─── The input ───

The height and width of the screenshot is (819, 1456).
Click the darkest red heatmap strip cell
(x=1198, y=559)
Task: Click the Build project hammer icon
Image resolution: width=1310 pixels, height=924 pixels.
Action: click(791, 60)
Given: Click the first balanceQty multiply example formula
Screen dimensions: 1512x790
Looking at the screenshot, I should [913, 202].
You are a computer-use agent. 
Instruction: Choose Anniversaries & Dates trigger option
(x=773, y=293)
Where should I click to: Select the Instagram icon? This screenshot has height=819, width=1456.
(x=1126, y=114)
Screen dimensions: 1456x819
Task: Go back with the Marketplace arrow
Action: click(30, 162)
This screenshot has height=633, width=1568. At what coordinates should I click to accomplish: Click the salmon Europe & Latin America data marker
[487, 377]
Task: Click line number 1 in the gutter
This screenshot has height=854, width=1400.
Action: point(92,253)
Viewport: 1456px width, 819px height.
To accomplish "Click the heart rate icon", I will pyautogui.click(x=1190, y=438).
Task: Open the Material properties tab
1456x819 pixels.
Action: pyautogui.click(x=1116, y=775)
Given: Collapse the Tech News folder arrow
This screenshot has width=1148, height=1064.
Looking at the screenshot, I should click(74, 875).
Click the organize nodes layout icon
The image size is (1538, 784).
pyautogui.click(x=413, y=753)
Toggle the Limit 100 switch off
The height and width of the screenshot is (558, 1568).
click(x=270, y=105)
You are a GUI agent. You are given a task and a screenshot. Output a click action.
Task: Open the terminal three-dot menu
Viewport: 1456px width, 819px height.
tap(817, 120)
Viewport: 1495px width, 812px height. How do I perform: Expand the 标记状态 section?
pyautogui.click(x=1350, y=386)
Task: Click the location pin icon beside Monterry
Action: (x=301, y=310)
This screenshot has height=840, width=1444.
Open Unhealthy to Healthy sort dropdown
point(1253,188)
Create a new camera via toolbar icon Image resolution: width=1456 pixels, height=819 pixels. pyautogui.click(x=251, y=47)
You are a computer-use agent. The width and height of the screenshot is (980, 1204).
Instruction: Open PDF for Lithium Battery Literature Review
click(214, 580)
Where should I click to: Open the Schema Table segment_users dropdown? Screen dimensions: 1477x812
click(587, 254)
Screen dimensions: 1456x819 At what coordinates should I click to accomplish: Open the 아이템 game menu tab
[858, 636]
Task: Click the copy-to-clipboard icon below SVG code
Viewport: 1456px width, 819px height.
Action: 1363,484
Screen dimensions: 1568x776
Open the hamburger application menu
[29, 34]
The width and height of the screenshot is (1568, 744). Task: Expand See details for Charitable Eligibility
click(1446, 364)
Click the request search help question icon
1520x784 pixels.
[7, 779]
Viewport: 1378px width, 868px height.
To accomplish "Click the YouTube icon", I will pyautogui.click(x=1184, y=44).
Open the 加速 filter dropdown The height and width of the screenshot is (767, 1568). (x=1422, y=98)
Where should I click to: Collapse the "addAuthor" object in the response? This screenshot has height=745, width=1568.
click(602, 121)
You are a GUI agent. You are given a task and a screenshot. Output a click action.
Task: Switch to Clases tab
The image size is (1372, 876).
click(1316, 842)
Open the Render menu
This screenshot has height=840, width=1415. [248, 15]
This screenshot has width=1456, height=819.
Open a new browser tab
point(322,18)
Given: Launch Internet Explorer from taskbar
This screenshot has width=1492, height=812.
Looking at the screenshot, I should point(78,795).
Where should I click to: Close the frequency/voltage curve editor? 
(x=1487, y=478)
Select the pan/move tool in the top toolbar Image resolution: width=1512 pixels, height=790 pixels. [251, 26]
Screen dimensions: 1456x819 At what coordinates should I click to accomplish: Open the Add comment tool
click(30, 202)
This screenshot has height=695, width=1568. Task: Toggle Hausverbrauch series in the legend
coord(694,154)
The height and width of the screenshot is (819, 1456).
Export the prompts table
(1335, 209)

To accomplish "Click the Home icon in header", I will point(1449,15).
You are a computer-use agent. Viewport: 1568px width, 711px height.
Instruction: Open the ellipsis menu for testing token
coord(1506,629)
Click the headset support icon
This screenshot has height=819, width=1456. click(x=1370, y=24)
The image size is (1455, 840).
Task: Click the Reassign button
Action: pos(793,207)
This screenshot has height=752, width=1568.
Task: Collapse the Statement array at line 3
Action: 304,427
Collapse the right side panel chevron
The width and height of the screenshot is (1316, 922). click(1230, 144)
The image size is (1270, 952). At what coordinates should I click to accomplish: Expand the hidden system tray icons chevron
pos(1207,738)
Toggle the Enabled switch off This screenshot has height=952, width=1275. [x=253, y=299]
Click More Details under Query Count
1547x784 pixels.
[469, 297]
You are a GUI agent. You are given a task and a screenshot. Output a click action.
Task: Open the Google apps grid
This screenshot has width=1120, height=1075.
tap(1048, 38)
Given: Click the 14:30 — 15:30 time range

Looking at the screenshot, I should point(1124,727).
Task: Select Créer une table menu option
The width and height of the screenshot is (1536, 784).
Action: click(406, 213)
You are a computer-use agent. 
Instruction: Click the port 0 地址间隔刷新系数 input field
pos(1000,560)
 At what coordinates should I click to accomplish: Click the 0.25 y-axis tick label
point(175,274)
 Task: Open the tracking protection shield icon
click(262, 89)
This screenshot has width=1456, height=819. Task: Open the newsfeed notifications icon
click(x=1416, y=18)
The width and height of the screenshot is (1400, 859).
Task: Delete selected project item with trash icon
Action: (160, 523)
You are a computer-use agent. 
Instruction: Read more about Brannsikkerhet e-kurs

───

● **Requirement**
Only the number is wanted: count the lines of the records that hold the word "will".

● **Answer space**
3